Bastions of Bigotry?
Critics, meanwhile, long have called RDAs vehicles for bias, cronyism and sweetheart deals of many varieties.
Essentially, the RDAs want things as they’ve long been, with all their money used locally for whatever projects they like. That’s what makes this a conflict of fundamental attitudes, casting what some see as the greater good against local interests. Buildings and business vs. vaccinating poor children. Students vs. stadiums. Statewide interests vs. local. And more.
What are these agencies, whose names can look to many voters like no more than bureaucratic alphabet soup?
For one thing, most RDAs are not really independent at all, their boards usually the same people who make up city councils. In many cities, council meetings are often adjourned only to have the identical individuals reconvene moments later as RDA boards.
These agencies possess the power to declare vast swaths of land “blighted,” a term with different meanings to different people. Once an area is designated as blighted, the RDA can buy up property and buildings there, then resell them to developers who put up modern new structures. That, for one prominent example, is how land was cleared in downtown Los Angeles for the Staples Center sports arena and the LA Live entertainment and shopping complex, site of the Grammy awards.
A Circle That Never Ends
These deals usually have been funded by bonds. The difference in the property tax collected on new buildings over what was paid on the old ones lately amounts to more than $5 billion a year statewide. Most of that money — known as a tax increment — goes to pay off the bonds, with much of the rest used on new land deals in what has become a perpetual cycle. Brown wants $1.7 billion of that money for state coffers, where it would pay for things like parks, adult day care and keeping college tuition at or near current levels.
RDAs in some cities have been accused of using the “blighted” tag to get rid of homeless enclaves and other populations unwanted by wealthier citizens of the same locales. Because RDAs have a lot of leeway, prices they pay for property sometimes can be well above market values, an incentive for owners to sell without a fight.
All in all, these agencies have been a major vehicle for local politicians to promote business in their cities and decide who benefits.
That would end under Brown’s plan.
RDA advocates point out that since the agencies were authorized by a ballot measure, it would probably take another one to end them.
Many RDAs wanted to take no chances once they landed on the Brown hit list. In Long Beach, for one, City Council members voted to commit $1.2 billion in current and future RDA money to local projects — some not even specified — just to keep it out of state hands. The money would be spent over the next 10 years.
The Los Angeles Community RDA similarly plans to put away $930 million for use over the next five years. RDAs from Grass Valley to Palm Springs made similar fast moves.
No one is quite sure these actions will hold up if the RDAs are eliminated.

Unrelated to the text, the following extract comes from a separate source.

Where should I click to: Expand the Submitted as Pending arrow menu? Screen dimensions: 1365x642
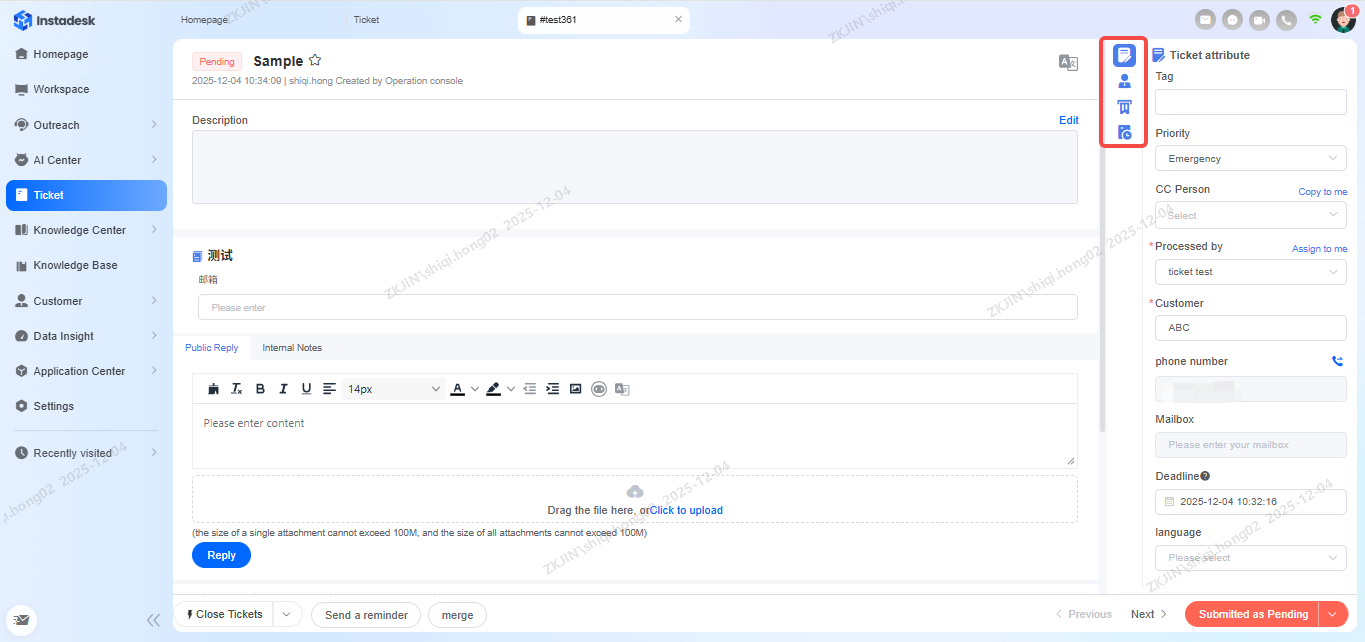(1333, 614)
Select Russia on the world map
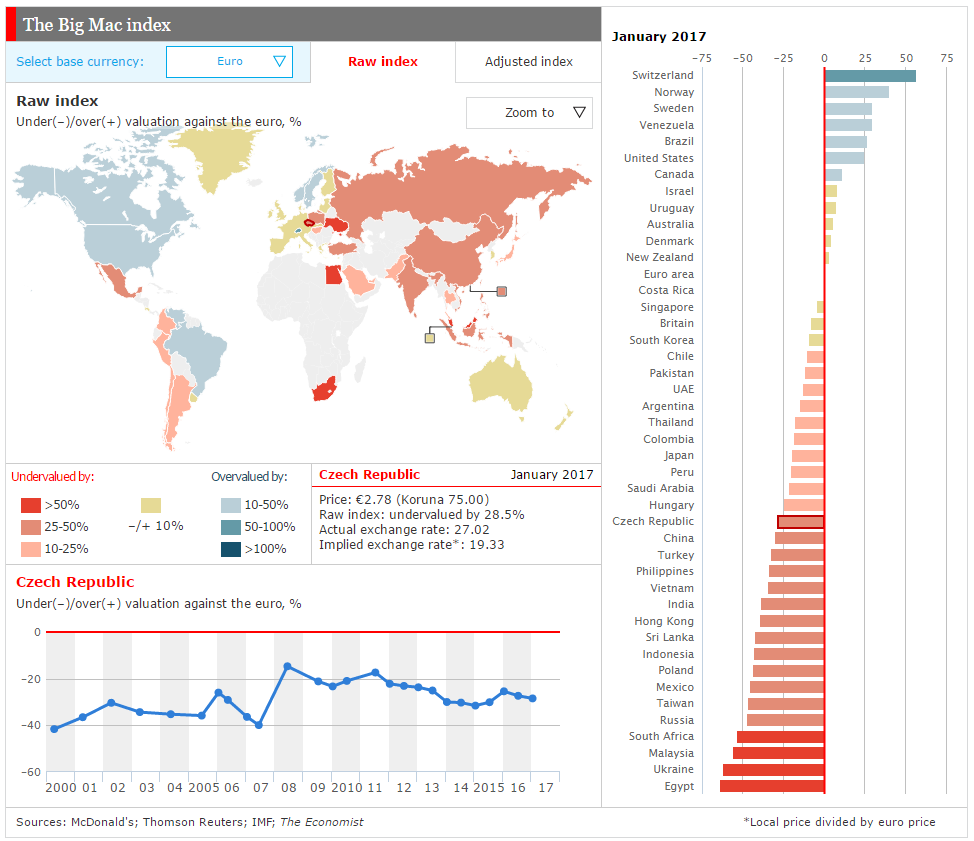The height and width of the screenshot is (841, 974). (x=460, y=186)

But Brown was clearly not pleased, expressing hope that cities were not “planning on squirreling money away for the indefinite future when our schools, police and firefighters are in need of this funding.” Not to mention park rangers, road builders, community colleges and needy children, all down for big reductions in Brown’s proposed budget.
State Treasurer Bill Lockyer called the RDA moves “provocative acts of gamesmanship.”
They may be that, but they also reflect a deep conflict between overall state interests and local priorities. This deep division most likely will have to be decided by the voters via one or more ballot propositions. There are few signs of “give” by either the governor or the local elected officials running RDAs.